- _CONSIGNE_
Sauriez-vous rédiger la suite de l'article sur Lluïsa Cunillé et « Massacre » à la Comédie-Française, à partir de sa dernière phrase ?

A la découverte d’une autrice.

Après Sergi Belbel, l’autrice catalane Lluïsa Cunillé est la 2ème dramaturge catalane à être présentée à la Comédie Française avec « Massacre ». Les pièces d’auteur-trices catalan-nes sont malheureusement très peu montées en France. Aussi, lorsque c’est la Comédie Française, qui décide d’en programmer une, au-delà du prestige que cela représente, c’est aussi la reconnaissance d’une œuvre et d’une autrice contemporaine qui est mis en lumière.
Si la Catalogne, regorge de nombreux auteurs et autrices qui ne demande qu’à être découverts, le choix de Lluïsa Cunillé est des plus justifiés. Avec 45 pièces écrites dont 25 jouées en Espagne, au Portugal, en Argentine, aux États-Unis, en Belgique, en Uruguay, en Allemagne, au Canada, en Italie, au Mexique et maintenant en France.
Brillante par son écriture elle l’est aussi, par sa discrétion : Pas d’interviews, pas de dédicaces ni de tables rondes. Dans un monde, sur-médiatisé à la quête de buzz, de petites phrases où de futilités, rien de tout cela pour Lluïsa Cunillé. Ses meilleurs ambassadeurs sont ses collègues auteurs (Sergi Belbel, Josep Maria Miró et bien d’autres).
Le texte « Massacre » dont le titre original catalan « Occisió » qui signifie « Mort violente », a été écrit en 2001, a été proposé par la Comédie Française au jeune metteur en scène Tommy Milliot, qui s’en est évidement emparé : « Dès la première lecture : sa part d’énigme. La rencontre avec une écriture qui fait naître des interrogations et qui se garde d’offrir des solutions. Ce qui m’échappe me donne envie. Le théâtre que propose Lluïsa Cunillé n’est pas « consommable ». J’aimerais que, grâce à mon travail de mise en scène, le spectateur sorte du Studio-Théâtre avec davantage de doutes que lorsqu’il  y est entré. Un élément très important de mon travail est le rapport à l’espace. La lecture de « Massacre » m’a immédiatement questionné sur l’espace possible de la représentation. Quelle déambulation cette écriture implique-t-elle ?
Son théâtre n’est pas une métaphore de la vie. Toute la pièce est arrimée à des situations très concrètes ; ce qui en fait la particularité, c’est qu’on a l’impression que l’autrice les explore au microscope. Son déroulement s’inscrit dans un avant et un après, auxquels on n’a que partiellement accès. C’est aussi un théâtre de la douleur, une douleur rentrée. Le sens des mots n’y est jamais le sens apparent, comme le dit justement le traducteur Laurent Gallardo. L’espace se construit donc petit à petit, sans jamais venir se plaquer sur l’écriture, mais en l’accompagnant ».

- _DONNÉES_
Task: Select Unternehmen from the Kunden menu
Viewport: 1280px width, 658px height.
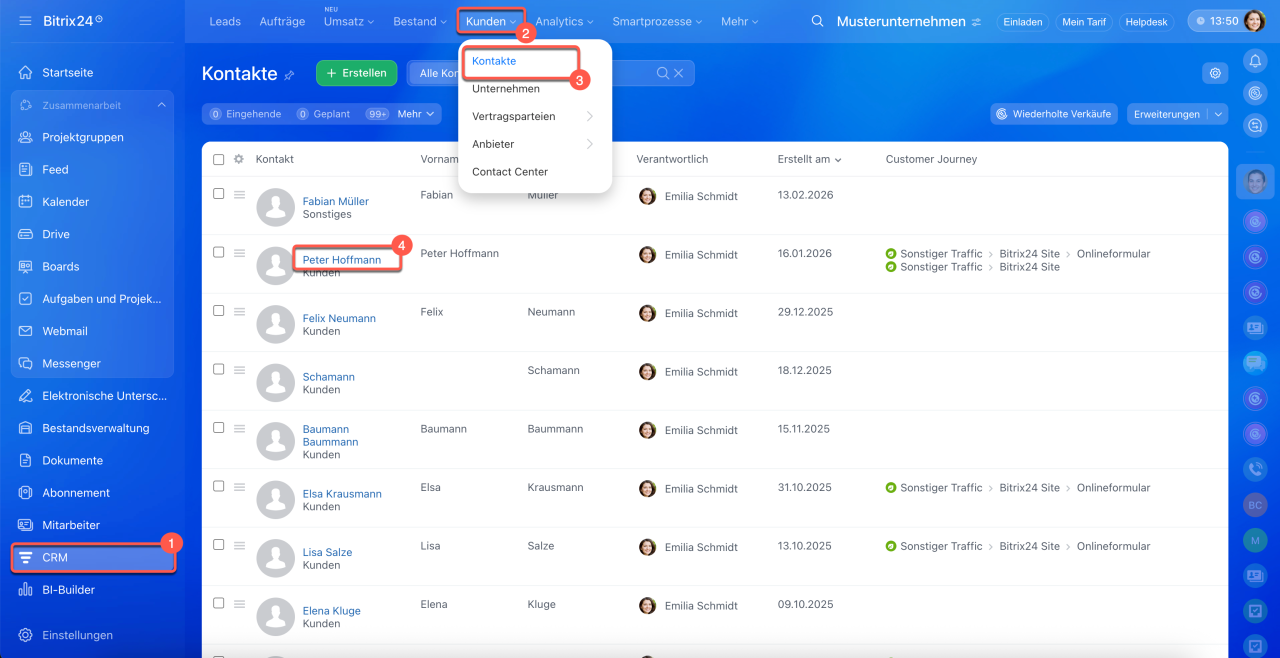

- _EXERCICE CORRIGÉ_
 

Que nous raconte « Massacre » ?
La pièce met en scène deux femmes, D et H, qui se voient contraintes de cohabiter dans un hôtel pendant une semaine. D, est la propriétaire de cet établissement perdu dans les montagnes, à plusieurs kilomètres du premier village habité. Par manque d’affluence, l’hôtel est sur le point de fermer définitivement. H est la dernière cliente. Elle a réservé une chambre et compte bien y rester. D a beau insister pour qu’elle quitte les lieux, H refuse comme s’il en allait d’une nécessité presque existentielle. Ces deux femmes, que tout oppose, sont à une étape cruciale de leur vie : l’une hésite à vendre l’affaire familiale pour se construire un avenir ailleurs et l’autre doit apprendre à faire face à la solitude après son divorce. Chaque soir, tel un rituel, elles se retrouvent dans le salon de l’hôtel pour échanger sur leur quotidien, mais ce dialogue a priori ordinaire laisse peu à peu entrevoir le trouble qui les habite. L’arrivée imprévue de A, automobiliste victime d’un accident au beau milieu de la nuit, fait voler en éclat l’équilibre précaire du huis clos.

Traducteur de plusieurs pièces de Lluïsa Cunillé dont « Massacre » Laurent Gallardo, nous apporte un éclairage de l’œuvre de Lluïsa Cunillé : « La critique en Catalogne associe Lluïsa Cunillé à la génération des années 1990 regroupant des auteurs tels que Sergi Belbel, Carles Batlle, Mercè Sarrias … qui prônent un retour au théâtre de texte après une période marquée par l’essor d’une dramaturgie scénique, où l’écrit est perçu comme un élément subalterne de la création théâtrale.
Si Lluïsa Cunillé participe de cette résurgence du drame en Catalogne, ce n’est pas pour renouer avec les vieilles lunes du théâtre bourgeois, mais au contraire pour s’en écarter et faire ainsi émerger une esthétique qui interroge le rapport du théâtre au réel. Le théâtre de Lluïsa Cunillé fonctionne comme un microcosme arrimé au concret, où les actions les plus anodines ne constituent pas à proprement parler un ensemble de signes désignatifs mais un régime d’indices.
Tel un négatif photographique, celle-ci explore un invisible qui ne peut être vu qu’à travers ce visible concret. C’est donc en dernière instance au spectateur que revient la tâche de mettre en corrélation les indices pour explorer les tenants et les aboutissants d’une action théâtrale qui agit sur le monde par sa capacité à défaire toute image consensuelle de la réalité.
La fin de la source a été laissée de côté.